Lukashenka approves the state investment program for 2019, reports BELTA. Infrastructure appears the key focus and the state plans to reconstruct 26 major sites across Belarus. The list includes: Minsk’s building for surgery, Hrodna University’s dormitories, a bridge across the Pina river, and apartment buildings for families bringing up orphans.
The scandal-hit battery plant “IPower” near Brest has been completed, reports Belarus Segodnya. The total investments into the plant’s building reached $26m, with 138 workplaces created. While the plant’s management expects to launch battery production in March, a significant number of the locals have expressed concerns about the plant’s ecological safety.
Prime Minister Siarhei Rumas sceptical about market mechanisms, says Finansovyi Director. Prime minister Rumas expressed scepticism about the effectiveness of market mechanisms for financial stabilisation. According to Rumas, market mechanisms remain unsuitable for the revival of numerous state enterprises, which still rely on state support.
Lukashenka worries about future demographic problems claims Belarus Segodnya. The President of Belarus expressed serious concerns about the worsening demographic situation in Belarus and its impact on the national economy. Lukashenka promised to take “extraordinary measures” to combat the national demographic crisis and promised to provide additional state support to families with children.
In regards to demography, Lukashenka also touched upon the decrease in army conscripts. The President of Belarus complained about the legal loops allowing young men to skip the army service, reports BELTA. According to Lukashenka, the growing number of young men without basic military training creates a dangerous situation for national security.
Lukashenka reprimands the Minister of Education, reports President’s Press Service. On 25 February, the President of Belarus reprimanded Ihar Karpienka, Belarus’s Minister of Education, for failing to provide the necessary security measures in Belarusian schools. Lukashenka reprimanded Karpienka amid the teacher’s murder committed by a pupil from Slonim.
A secret bunker opens to visitors near Shchychyn, reports Gazeta Slonimskaya. The secret bunker should remind tourists about military resistance during the Cold War. During the Soviet era, the Shchychyn bunker served as a command base for coordinating the air force’s flights. When the Soviet Union dissolved, the Belarusian military failed to use the bunker properly; hence, it later passed to the local authorities for preservation.
Minsk’s National airport introduces Belarus-made barista-robots, reports BELTA. Both Minsk and Kyiv envisage coffee houses equipped with collaborative robots made in Belarus. According to the director of the production company “Rozum Robotics”, the company decided to launch a brand new unusual product and thus conquer CIS markets. In the first instance, Kyiv will be the target market for these innovative robots.
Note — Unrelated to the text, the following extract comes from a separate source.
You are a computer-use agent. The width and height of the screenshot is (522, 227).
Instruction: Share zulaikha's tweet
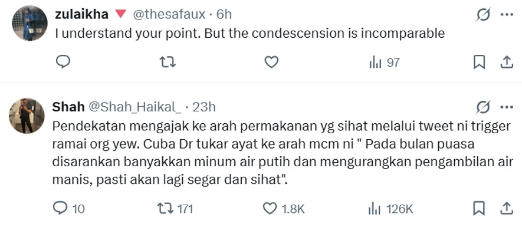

Soyuznoe Veche reports on Belarus and Russia’s celebration of Soviet Army day. Men from both countries engaged themselves in “half-naked” marathons and group games. Marathons in Soviet military attire proved the most popular activities in Minsk and Moscow that day.
The State Press Digest is based on the review of state-controlled publications in Belarus. Freedom of the press in Belarus remains restricted and state media convey primarily the point of view of the Belarusian authorities. This review attempts to give the English-speaking audience a better understanding of how Belarusian state media shape public opinion in the country.